We now illustrate in greater detail the properties of the TPM estimate by comparing its performance to more traditional integral-estimation techniques. We generated four sets of artificial radial velocity data and determined the number of Keplerian signals using the TPM estimate and an estimate received using a brute force approach, i.e. direct numerical integration of the product of likelihood and prior over the parameter space. To demonstrate the conclusions in Sect. 3, we use an improper unit prior, i.e. π₁ = π(θ) = 1, and a broad prior of Ford & Gregory (2007) with P_min = P_i, which is denoted as π₂, to show how they affect the conclusions that can be drawn from the same data.

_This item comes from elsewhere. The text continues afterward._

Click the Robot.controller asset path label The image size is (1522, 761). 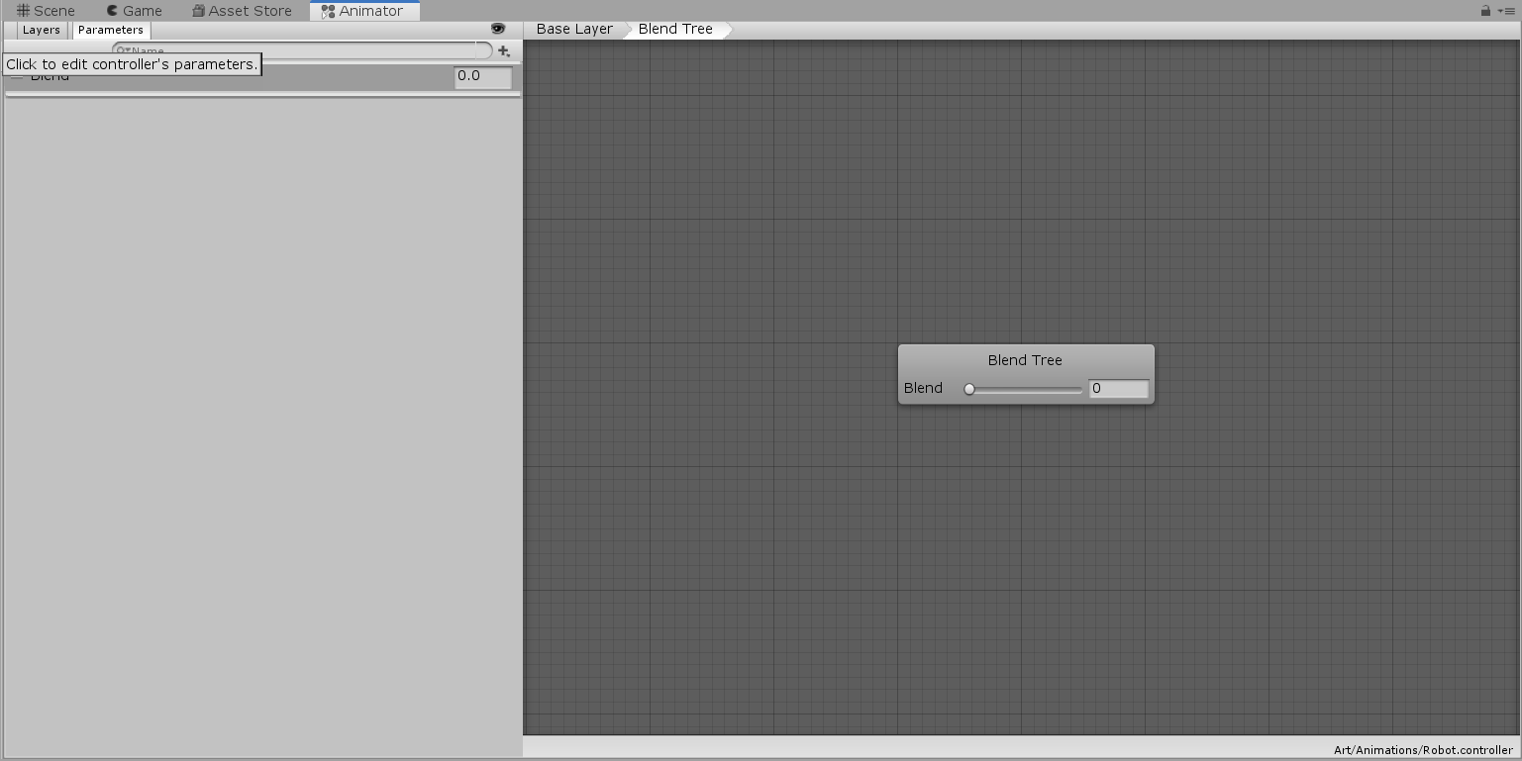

The artificial data sets were generated by using 200 random epochs such that the first epoch was at t = 0 and the ith one was selected randomly one to ten days later within an interval of 7.2 h, which simulates that observations can only be made during the night. We generated the velocities by using a sinusoid with a period of 50 days and an amplitude of K, and added Gaussian random noise with a zero mean and a variance of $\mathrm{1}\mathrm{+}{\mathit{\sigma }}_{\mathit{i}}^{\mathrm{2}}$, where σ_i describes the standard deviation of the artificial Gaussian instrument noise. The values σ_i were drawn from a uniform density between 0.3 and 0.6 for every simulated measurement. We generated sets S1, ..., S4 by setting K = 1.0,0.8,0.6,0.5, respectively.

We show the model comparison results of the four artificial data sets in Table 4. This table contains the Bayes factors in favour of the model with one Keplerian signal and against a model with no signals at all. We show the estimates calculated using a direct brute force numerical integration (BF) for the two priors (π₁ and π₂) and the TPM estimate, which has approximately the same values for both priors, so we show only the results for π₁. These Bayes factors show, that the Bartlett’s paradox clearly prevents the detection (i.e. a Bayes factor in excess of 150; Kass & Raftery 1995; Tuomi 2012) of the periodic signals in the data set S3, whereas the TPM estimate, which does not fall victim to this paradox, exceeds the detection threshold. The signal in the set S4 is too weak for detection.

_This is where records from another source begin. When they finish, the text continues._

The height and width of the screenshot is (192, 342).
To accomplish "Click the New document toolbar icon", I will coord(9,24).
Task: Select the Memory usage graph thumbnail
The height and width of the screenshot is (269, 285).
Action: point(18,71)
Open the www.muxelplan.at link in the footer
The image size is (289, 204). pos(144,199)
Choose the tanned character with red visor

It can be seen in Table 4 that the TPM estimate yields Bayes factors that support the existence of a signal in the data sets S1−S3. For the only data set where the signal could not be detected (S4), the Markov chains did not converge to a clear maximum in the period space either, but several small maxima, among which none could be said to be significantly more probable than the others. In all the rest, the chains converged to a clear maximum corresponding to the periodic signals added to the artificial data sets.

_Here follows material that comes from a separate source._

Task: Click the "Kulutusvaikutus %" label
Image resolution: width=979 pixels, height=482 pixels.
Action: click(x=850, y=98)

It can also be seen how the broader prior (π₂) changes the Bayes factors when estimating the marginal integrals by direct numerical integration. Relative to the unit prior (π₁), the Bayes factors are roughly a factor of 10⁵ lower for π₂, and actually only provide a detection of the signal in data set S2 by only slightly exceeding the 150 threshold. This shows that the π₂ corresponds to a priori model probabilities that are by a factor of 10⁵ more in favour of the model without Keplerian signals. This is clearly an undesirable side-effect of the priors of Ford & Gregory (2007). Nevertheless, the TPM estimate, and the corresponding Bayes factors, turned out to have roughly the same values for both priors as suspected, because any constant terms in the prior do not affect the TPM estimate. Therefore, the TMP estimate enables the detection of weaker signals in the data than estimates that depend on constant coefficients in the prior density and, consequently, affect the prior probabilities of the models.

6. Conclusions

Calculating the marginal integral for model selection purposes is generally a challenging computational problem. While there are several good estimates of these integrals, they are usually only applicable under certain limiting assumptions about the nature of the posterior density, the amount of parameters in the statistical model, or the number of measurements available. We have therefore introduced a new method for estimating these integrals in practice. Given the availability of a sample from the posterior density of model parameters, our truncated posterior-mixture estimate is a reasonably accurate one and very easily calculated in practice. We have only assumed that a statistically representative sample drawn from the posterior density exists when deriving our posterior mixture estimate (see Appendix). Therefore, this estimation method is applicable to any model comparison problems in astronomy and other fields of scientific inquiry, and not restricted to problems where the posterior has a certain shape and dimension.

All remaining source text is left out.